Articles
21 June 2019

Gold adds to peak dollar view

The prospect of the real Fed Funds rate turning negative has sent gold through $1400/oz and adds weight to views that the dollar has topped

USD: Middle East tension undermines some of the demand for risk

Market-based measures of inflation expectations have bounced from their lows this week following a clear dovish shift from the Federal Reserve and European Central Bank. These expectations will have also seen some unwelcome support from events in the Middle East where, according to the New York Times, Washington was very close to delivering retaliatory strikes after Iran downed a US drone yesterday. However, it seems the market is unwilling to enter a full flight-to-safety mode, which would have seen equities sharply lower and a much more inverted options volatility curve in USD/JPY. Instead, the market is taking its lead from the central banks. Importantly, the prospect of the real Fed Funds rate turning negative (especially were the Fed to cut 50 basis points in July) has sent gold through $1400/oz and adds weight to views that the dollar has topped. We favour a weaker dollar this summer, but based on our trade team’s view of an escalation in tension in 3Q19 continue to favour the defensive currencies of Japanese yen and Swiss franc against the dollar.

EUR: June PMIs unlikely to offer much solace to the EUR

Today sees the release of June business confidence figures for the euro area. It’s not clear whether Mario Draghi’s dovish remarks at the June ECB meeting would have been enough to trigger much of a rebound in manufacturing confidence, which is languishing near the lows both in Germany and across the eurozone. Another poor set of figures will firm up expectations of a 10 basis point deposit rate cut at the 25 July meeting and keep the EUR offered on the crosses, especially against JPY and CHF. It’s also worth keeping an eye on euro area banking stocks, after Natixis fell 11% yesterday on fears of poor oversight of one of its asset managers. This won’t help the euro either.

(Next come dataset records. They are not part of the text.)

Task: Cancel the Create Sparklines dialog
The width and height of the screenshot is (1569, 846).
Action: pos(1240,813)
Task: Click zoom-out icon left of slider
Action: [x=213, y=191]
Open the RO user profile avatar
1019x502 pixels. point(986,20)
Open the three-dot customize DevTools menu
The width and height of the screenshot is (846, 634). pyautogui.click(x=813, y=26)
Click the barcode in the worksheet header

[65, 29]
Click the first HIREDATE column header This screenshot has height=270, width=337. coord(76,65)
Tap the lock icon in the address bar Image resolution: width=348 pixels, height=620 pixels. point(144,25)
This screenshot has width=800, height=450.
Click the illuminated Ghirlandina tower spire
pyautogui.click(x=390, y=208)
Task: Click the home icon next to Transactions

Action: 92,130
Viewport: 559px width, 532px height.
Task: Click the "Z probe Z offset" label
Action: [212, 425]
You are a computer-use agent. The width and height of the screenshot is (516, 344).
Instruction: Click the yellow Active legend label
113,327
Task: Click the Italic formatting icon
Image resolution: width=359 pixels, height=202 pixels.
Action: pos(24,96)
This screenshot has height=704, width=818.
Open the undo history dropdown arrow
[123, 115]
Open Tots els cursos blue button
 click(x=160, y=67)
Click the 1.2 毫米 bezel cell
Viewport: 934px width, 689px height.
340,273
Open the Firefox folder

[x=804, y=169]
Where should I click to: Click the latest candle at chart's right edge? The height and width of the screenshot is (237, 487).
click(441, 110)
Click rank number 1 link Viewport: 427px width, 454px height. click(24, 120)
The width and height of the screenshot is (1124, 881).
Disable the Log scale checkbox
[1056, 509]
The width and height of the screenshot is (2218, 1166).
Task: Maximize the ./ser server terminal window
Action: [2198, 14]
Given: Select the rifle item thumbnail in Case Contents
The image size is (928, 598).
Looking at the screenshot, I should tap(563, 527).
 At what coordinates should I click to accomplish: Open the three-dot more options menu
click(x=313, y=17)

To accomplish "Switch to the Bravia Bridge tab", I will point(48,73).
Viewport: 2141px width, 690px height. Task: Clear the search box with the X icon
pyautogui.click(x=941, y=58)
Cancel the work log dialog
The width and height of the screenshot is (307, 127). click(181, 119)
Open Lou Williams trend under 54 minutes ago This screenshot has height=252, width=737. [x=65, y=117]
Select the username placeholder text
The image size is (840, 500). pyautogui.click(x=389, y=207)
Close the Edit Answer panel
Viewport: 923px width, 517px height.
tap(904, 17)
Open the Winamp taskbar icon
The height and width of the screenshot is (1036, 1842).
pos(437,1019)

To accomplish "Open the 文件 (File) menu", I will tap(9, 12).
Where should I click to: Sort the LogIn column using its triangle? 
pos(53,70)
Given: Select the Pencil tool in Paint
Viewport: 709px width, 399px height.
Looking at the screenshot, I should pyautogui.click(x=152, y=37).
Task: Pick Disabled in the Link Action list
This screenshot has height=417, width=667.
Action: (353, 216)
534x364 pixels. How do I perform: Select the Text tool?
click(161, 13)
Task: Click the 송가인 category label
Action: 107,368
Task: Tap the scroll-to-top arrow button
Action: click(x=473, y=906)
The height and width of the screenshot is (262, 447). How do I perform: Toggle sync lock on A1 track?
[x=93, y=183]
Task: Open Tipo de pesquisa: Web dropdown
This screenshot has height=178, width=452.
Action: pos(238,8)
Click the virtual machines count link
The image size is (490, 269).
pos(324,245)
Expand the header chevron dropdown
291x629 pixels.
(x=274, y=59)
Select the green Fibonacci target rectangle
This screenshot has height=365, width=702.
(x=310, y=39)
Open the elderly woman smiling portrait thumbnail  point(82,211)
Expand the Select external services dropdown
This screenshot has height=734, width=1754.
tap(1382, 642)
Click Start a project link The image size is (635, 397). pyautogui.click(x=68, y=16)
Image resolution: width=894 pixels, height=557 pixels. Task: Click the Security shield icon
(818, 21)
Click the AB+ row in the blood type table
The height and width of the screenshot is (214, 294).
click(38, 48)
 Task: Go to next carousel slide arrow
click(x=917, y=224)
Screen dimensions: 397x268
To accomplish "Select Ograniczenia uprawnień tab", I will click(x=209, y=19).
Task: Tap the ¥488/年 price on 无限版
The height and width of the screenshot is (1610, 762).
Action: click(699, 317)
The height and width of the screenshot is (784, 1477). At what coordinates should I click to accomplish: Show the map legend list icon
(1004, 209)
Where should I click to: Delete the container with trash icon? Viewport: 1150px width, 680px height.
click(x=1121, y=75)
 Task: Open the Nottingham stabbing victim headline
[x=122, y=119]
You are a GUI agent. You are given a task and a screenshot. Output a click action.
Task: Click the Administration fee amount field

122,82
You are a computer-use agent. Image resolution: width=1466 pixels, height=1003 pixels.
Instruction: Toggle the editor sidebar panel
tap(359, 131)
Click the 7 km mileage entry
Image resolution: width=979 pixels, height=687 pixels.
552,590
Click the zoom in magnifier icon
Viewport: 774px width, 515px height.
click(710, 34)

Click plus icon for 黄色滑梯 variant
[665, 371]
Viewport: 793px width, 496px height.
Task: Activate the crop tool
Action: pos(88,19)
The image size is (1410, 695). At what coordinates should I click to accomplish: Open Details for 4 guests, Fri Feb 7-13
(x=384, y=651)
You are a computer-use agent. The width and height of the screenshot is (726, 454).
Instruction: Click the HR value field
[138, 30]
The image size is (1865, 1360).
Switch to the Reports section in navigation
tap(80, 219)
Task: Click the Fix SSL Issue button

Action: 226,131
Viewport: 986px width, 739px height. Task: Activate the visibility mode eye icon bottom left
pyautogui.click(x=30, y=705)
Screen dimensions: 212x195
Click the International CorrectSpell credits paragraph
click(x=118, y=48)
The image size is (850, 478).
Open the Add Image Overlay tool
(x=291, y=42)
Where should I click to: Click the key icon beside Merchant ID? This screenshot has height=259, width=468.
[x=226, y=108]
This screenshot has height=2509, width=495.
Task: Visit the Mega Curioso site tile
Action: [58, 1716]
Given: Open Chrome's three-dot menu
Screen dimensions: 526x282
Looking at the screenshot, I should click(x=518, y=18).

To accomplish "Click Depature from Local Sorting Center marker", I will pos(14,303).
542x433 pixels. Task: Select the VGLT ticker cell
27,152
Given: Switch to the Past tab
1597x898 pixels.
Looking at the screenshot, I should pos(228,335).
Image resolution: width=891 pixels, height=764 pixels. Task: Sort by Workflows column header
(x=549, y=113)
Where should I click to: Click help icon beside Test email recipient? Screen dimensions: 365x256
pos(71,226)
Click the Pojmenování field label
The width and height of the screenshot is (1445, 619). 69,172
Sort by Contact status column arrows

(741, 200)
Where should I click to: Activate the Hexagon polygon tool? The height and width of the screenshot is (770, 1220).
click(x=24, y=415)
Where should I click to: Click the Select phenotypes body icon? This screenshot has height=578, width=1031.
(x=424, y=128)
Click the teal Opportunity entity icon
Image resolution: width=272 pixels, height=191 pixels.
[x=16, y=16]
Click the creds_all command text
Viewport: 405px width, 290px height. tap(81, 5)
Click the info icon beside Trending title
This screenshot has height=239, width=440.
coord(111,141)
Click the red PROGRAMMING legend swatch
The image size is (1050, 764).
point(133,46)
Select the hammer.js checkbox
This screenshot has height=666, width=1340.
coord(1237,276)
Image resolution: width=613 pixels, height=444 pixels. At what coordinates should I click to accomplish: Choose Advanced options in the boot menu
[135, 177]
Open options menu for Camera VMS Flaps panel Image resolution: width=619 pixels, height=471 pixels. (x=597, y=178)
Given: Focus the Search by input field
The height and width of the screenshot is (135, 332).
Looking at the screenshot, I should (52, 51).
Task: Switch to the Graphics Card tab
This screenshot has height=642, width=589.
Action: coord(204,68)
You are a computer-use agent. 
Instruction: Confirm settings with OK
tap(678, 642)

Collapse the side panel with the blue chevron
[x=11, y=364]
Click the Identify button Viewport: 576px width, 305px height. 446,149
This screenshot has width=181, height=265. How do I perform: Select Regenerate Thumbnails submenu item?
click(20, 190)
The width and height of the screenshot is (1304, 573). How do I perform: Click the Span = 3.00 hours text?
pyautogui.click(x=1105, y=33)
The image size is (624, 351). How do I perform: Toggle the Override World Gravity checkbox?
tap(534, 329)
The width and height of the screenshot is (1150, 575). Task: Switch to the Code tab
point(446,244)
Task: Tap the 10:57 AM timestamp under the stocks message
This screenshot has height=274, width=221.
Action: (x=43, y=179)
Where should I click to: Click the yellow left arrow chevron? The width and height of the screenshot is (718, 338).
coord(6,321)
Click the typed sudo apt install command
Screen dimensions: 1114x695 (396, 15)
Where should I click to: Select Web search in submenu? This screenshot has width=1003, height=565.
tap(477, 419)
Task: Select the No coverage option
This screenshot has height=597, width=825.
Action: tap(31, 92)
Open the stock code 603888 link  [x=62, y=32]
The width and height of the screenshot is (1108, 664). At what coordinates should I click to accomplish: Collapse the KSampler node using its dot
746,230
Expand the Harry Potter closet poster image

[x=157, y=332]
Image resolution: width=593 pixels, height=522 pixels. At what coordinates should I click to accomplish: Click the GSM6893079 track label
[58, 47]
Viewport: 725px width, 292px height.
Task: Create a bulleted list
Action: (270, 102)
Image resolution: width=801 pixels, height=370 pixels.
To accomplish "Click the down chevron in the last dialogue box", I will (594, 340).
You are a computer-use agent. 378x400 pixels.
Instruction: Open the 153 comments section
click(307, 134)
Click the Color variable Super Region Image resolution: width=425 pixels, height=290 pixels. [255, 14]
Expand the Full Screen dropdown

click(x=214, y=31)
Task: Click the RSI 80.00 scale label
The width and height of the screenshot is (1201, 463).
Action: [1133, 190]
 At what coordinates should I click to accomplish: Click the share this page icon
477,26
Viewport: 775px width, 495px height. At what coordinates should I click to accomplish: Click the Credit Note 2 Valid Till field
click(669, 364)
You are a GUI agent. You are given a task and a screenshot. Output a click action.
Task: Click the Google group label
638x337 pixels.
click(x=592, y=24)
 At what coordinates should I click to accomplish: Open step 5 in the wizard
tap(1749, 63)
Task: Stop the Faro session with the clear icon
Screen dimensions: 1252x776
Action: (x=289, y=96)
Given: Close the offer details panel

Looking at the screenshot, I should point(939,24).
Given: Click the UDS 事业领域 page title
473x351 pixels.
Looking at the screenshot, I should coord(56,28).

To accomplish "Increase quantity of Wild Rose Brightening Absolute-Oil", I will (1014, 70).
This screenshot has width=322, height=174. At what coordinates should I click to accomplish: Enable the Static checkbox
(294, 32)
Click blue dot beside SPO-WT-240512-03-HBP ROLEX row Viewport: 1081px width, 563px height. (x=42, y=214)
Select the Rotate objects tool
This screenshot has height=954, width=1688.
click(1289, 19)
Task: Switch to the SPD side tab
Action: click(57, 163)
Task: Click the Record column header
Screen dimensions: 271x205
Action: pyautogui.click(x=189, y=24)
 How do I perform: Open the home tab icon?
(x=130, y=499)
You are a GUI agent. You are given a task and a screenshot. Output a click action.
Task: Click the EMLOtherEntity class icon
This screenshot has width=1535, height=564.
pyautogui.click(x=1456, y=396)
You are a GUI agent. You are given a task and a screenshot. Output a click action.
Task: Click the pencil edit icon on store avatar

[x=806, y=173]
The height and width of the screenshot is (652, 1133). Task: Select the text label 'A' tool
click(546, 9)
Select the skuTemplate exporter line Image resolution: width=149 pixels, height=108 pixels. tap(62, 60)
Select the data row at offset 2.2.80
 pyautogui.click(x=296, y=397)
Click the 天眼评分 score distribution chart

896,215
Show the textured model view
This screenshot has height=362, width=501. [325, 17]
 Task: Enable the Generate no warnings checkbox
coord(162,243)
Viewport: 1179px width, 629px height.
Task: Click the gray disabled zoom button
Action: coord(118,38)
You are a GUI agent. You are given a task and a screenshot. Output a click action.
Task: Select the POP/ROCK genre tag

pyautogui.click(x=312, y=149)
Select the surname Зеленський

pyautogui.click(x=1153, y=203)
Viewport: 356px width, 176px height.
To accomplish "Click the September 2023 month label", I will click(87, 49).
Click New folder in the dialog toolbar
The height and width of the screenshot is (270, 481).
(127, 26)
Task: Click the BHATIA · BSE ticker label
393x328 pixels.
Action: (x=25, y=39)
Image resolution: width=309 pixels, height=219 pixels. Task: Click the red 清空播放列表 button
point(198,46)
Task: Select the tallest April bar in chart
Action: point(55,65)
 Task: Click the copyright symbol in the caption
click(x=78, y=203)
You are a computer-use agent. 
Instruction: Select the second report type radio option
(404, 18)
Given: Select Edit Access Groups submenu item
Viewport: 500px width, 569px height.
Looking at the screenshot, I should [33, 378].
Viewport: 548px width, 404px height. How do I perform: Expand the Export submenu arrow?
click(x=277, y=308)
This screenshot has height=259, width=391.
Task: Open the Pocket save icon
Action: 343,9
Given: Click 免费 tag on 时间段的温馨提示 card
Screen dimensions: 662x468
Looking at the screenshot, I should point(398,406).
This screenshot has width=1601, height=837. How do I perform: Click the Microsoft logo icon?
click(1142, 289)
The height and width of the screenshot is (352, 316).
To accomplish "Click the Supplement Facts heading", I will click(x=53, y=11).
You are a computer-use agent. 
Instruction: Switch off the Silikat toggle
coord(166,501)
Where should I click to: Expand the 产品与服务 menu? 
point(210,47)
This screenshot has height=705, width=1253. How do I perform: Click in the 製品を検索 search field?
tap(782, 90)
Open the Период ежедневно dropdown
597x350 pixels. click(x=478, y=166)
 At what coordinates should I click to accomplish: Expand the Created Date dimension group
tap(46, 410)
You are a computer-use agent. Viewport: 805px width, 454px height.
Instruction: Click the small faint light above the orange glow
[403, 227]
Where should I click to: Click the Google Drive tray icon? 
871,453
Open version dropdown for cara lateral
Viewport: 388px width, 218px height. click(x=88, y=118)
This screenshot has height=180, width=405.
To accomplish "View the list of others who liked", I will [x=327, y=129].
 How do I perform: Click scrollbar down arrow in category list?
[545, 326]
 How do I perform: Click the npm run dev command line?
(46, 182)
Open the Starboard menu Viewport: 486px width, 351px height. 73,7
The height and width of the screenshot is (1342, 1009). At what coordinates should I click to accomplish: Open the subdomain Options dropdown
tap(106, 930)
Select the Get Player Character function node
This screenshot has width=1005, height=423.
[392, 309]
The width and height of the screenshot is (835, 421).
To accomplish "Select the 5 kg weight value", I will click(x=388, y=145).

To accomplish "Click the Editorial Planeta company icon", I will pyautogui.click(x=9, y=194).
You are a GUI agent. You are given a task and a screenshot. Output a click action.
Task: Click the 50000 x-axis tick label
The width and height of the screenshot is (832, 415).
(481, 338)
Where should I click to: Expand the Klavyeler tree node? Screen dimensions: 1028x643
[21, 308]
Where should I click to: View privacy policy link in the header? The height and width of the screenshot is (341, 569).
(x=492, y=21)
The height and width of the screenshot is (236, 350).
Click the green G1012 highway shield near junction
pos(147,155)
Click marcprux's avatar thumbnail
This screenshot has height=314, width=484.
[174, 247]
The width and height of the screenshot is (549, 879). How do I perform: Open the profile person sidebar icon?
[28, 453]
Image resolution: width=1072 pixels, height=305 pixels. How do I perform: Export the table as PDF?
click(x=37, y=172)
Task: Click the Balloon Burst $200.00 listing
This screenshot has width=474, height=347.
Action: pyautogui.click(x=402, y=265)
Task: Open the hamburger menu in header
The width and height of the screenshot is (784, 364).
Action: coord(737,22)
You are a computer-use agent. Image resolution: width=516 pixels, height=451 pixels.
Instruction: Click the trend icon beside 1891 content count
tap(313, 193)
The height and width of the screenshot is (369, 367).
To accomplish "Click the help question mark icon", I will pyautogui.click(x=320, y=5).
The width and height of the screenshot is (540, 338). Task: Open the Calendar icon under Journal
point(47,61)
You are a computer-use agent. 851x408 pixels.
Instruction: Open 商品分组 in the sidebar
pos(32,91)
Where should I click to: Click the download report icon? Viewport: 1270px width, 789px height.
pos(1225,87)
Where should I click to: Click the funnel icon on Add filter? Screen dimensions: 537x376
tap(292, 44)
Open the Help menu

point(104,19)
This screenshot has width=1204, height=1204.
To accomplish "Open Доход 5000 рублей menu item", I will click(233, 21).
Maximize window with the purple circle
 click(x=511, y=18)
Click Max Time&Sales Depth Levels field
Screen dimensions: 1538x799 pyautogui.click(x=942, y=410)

GBP: Brief reprieve for the pound (against the EUR)

Tory party members will now be voting on Boris Johnson and Jeremy Hunt for the next leader and Prime Minister, with the result due in the week commencing 22 July. Johnson is the firm favourite and based on our scenario analysis of a Johnson leadership, the pound could run into trouble this autumn. Before then, focus on ECB easing could drag EUR/GBP a little lower.

CNY: Will the PBOC be fixing CNY stronger ahead of the G20

The People's Bank of China fixed USD/CNY markedly lower at 6.8472 overnight, responding to market-led Chinese yuan gains on Thursday. In the past, the PBOC has been seen to fix the CNY stronger ahead of major bilateral/G20 meetings. This bias to limit USD/CNY upside with flat fixings (e.g. just below 6.90) and then participate in USD/CNY downside can provide some stability to emerging market activity currencies, e.g. the South African rand.